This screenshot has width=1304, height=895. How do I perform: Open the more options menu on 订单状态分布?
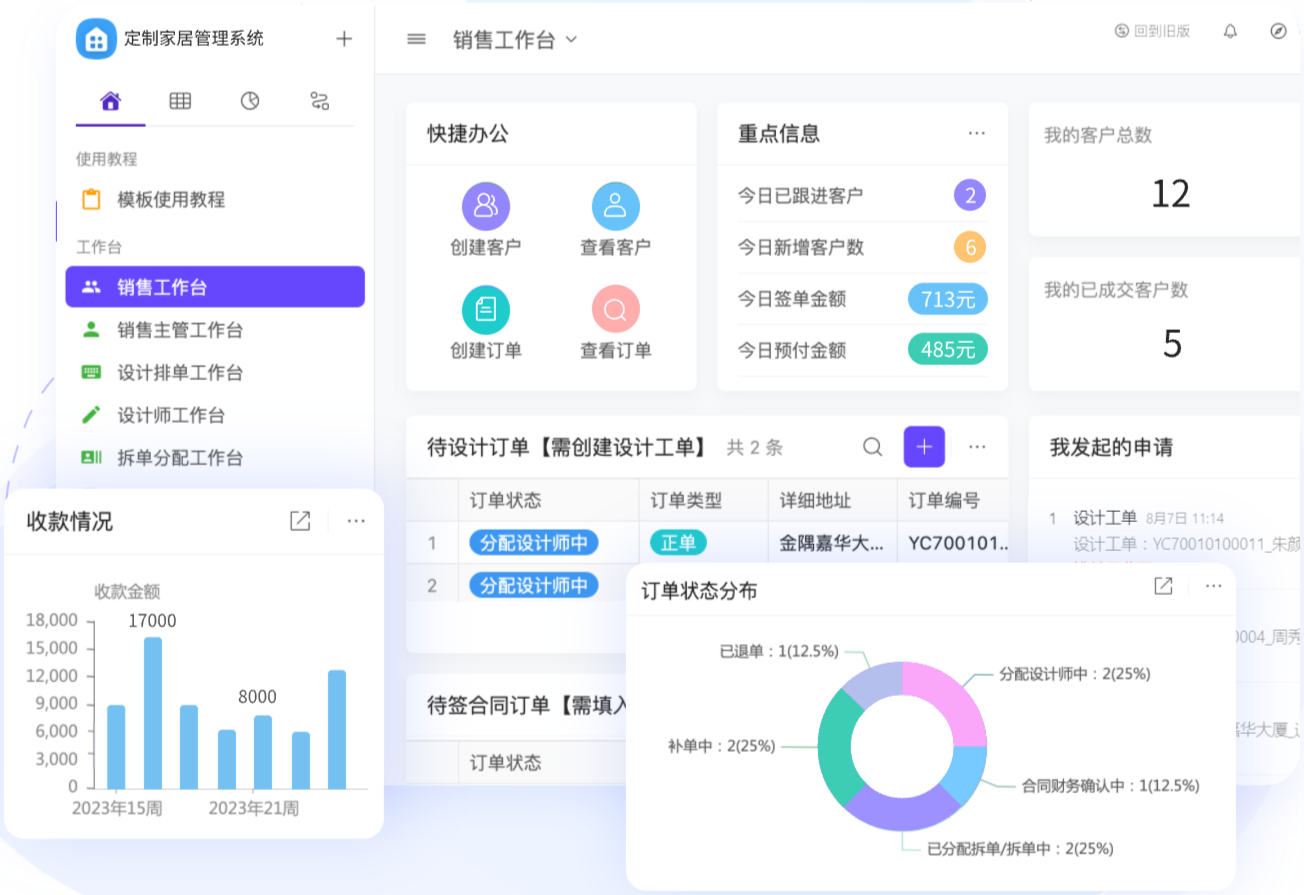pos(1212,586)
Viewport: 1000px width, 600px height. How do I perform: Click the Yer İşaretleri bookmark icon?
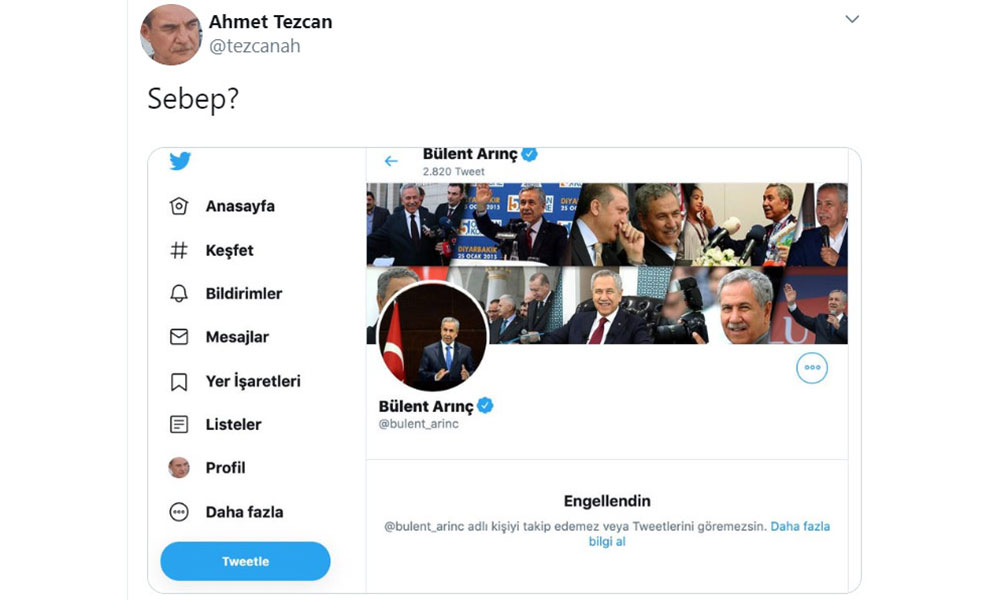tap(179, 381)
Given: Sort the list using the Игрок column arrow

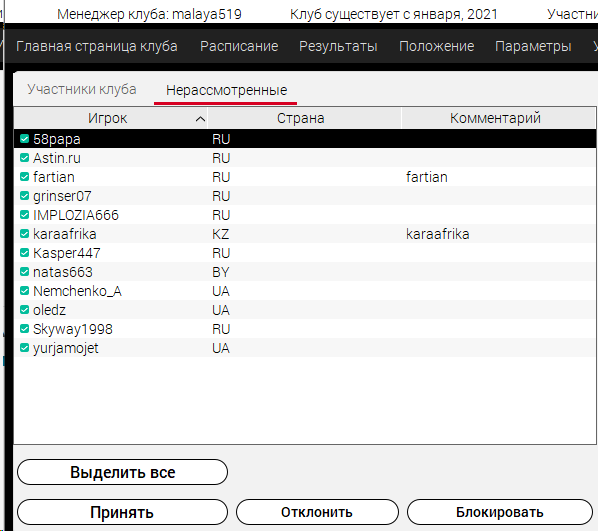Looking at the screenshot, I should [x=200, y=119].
☆ ☆ ☆ ☆ ☆
What you will do —
Your task is to reproduce exactly the lines from the one that holds "Viewport: 1000px width, 600px" to the last line of the listing, and only those, omitting the pictures.

Task output —
Viewport: 1000px width, 600px height. How do I perform: Click the Yer İşaretleri bookmark icon?
tap(179, 381)
Given: Sort the list using the Игрок column arrow

Looking at the screenshot, I should [x=200, y=119].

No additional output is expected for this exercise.